Somali Lesbian Diaries Ch. 09

Apparently, Somali Muslim lesbians don't exist. Hmm, that's news to me because I see one every time I look in the mirror. My name is Halima Ali, and I'm a young Black woman of Somali descent living in the City of Ottawa, Ontario. I study bio-chemistry at the University of Ottawa, and I'm also fairly active on the campus LGBT scene. Indeed, I'm the only Muslim female member of the Gay/Straight Union. Got one helluva story to share with you folks.

Life as an out and proud Somali Muslim lesbian isn't easy, that's for damn sure. To the Muslim community I am somewhat of an aberration. Would it surprise you to discover that my beloved parents, Idris and Amina Ali of Somalia are actually supportive of me? I sat my folks down and told them about my lesbianism the summer after I graduated high school, and they were surprisingly accepting.
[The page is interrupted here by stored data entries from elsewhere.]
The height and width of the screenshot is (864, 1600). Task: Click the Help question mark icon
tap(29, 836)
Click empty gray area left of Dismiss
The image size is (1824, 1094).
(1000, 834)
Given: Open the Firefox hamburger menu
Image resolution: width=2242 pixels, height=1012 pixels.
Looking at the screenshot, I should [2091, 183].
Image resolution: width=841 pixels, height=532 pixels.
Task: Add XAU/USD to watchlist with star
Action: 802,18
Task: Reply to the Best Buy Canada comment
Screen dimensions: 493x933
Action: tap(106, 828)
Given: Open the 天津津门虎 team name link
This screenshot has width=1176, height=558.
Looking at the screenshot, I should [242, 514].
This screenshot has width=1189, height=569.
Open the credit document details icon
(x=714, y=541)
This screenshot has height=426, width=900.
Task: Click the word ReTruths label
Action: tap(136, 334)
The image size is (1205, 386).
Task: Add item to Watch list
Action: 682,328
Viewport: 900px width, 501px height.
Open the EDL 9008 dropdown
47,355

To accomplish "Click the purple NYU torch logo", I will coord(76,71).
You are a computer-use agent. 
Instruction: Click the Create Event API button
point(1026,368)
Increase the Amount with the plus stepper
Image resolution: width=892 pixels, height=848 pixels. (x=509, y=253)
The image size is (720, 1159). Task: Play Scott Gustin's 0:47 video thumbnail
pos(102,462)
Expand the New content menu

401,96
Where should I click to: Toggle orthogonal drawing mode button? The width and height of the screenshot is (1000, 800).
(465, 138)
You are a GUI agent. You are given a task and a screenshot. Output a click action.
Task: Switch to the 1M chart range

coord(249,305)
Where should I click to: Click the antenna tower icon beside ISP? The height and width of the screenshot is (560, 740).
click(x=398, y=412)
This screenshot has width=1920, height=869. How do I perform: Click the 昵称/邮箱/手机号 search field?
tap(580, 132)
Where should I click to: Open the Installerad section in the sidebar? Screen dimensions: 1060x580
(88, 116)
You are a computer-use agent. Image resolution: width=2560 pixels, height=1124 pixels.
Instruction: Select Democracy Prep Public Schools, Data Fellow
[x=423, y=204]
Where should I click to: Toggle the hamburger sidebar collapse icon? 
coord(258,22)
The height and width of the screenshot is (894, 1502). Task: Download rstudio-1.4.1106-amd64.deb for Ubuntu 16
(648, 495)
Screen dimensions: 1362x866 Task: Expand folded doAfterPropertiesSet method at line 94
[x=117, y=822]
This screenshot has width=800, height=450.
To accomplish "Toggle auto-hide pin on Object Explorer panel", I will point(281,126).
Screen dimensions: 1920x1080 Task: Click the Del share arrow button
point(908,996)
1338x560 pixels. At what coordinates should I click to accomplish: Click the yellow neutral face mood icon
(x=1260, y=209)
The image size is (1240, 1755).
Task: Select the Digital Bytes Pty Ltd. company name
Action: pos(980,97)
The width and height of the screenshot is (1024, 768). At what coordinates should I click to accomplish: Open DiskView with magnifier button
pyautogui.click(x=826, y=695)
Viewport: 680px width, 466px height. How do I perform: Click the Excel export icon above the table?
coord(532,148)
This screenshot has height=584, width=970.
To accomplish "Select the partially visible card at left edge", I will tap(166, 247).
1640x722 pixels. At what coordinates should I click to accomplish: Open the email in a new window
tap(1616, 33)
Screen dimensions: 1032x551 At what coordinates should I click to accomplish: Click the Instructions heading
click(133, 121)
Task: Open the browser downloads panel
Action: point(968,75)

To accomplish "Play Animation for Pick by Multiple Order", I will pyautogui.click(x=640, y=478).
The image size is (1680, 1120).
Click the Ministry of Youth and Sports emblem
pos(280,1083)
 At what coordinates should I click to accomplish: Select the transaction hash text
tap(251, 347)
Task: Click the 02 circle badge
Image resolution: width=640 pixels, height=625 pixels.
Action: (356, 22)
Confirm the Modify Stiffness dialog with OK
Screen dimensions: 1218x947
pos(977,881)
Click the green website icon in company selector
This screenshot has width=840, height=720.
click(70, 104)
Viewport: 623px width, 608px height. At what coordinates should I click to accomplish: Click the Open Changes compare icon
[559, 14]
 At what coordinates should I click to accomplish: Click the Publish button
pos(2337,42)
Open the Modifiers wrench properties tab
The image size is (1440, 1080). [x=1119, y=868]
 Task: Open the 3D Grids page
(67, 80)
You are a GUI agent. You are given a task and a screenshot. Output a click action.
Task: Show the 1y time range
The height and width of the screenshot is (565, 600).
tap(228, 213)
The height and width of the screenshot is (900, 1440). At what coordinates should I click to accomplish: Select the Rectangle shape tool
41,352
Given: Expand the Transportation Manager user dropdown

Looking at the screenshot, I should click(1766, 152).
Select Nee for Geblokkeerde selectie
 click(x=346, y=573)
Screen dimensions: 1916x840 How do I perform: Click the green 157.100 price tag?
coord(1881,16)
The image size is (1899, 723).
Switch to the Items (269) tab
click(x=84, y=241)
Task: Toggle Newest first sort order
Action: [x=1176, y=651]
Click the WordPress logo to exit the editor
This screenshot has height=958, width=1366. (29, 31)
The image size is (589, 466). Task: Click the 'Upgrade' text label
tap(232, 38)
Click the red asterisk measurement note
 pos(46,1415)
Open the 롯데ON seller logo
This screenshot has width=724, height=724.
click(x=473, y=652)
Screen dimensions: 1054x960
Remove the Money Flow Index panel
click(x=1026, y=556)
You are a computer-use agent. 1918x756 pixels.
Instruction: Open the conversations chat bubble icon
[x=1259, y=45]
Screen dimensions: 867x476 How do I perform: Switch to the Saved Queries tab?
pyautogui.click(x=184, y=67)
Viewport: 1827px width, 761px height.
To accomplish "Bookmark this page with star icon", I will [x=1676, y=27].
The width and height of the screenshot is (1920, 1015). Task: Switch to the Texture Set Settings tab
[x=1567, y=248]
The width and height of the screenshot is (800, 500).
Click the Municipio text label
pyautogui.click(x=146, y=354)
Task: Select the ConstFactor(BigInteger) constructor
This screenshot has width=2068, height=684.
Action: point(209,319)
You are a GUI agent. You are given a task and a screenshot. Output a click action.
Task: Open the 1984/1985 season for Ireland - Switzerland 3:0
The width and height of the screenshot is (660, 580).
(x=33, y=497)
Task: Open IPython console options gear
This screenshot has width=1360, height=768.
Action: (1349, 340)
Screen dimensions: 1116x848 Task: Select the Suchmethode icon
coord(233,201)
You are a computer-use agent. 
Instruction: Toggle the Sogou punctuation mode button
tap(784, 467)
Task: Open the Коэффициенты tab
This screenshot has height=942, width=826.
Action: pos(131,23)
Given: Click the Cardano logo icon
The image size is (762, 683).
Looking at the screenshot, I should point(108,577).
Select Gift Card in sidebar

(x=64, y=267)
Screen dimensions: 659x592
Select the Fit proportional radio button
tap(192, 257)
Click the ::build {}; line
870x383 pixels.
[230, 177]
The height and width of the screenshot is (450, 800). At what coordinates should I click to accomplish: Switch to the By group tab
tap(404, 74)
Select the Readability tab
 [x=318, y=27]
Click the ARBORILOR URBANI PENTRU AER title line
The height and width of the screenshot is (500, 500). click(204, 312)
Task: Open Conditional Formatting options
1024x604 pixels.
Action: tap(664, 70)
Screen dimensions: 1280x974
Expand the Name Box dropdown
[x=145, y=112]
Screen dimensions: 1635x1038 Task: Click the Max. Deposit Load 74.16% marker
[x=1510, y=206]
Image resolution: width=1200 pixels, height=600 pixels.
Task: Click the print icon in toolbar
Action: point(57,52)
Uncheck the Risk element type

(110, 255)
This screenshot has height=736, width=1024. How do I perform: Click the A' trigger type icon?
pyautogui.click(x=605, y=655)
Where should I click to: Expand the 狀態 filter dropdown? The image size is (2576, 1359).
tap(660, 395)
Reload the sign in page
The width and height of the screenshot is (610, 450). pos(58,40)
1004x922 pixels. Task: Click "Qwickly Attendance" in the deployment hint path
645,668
It's the rest of the world that's the problem.

To White Canadians, I am something they find strange, unusual and curious, and a political lighting rod. White feminists on campus are constantly asking me how I feel about female circumcision, male dominance and sexism in Islam, and things of that nature. Ladies and gentlemen, I am sick and tired of being sick and tired of White people expecting me to be the spokesperson for all things queer and Somali. Got it? Cool!

I find these silly, over-privileged White bitches annoying as well and racist to boot. Seriously, feminism and Black Muslim women don't mix. Nor should they. Seriously, the average White female citizen of North America cannot relate to the life, view and mindset of a Black Muslim woman. That's why they monopolize the feminist movement. They don't want to hear the Black Muslim female viewpoint. The White feminists hate us women of color more than the rednecks do, that's for damn sure. I try and avoid them like the plague.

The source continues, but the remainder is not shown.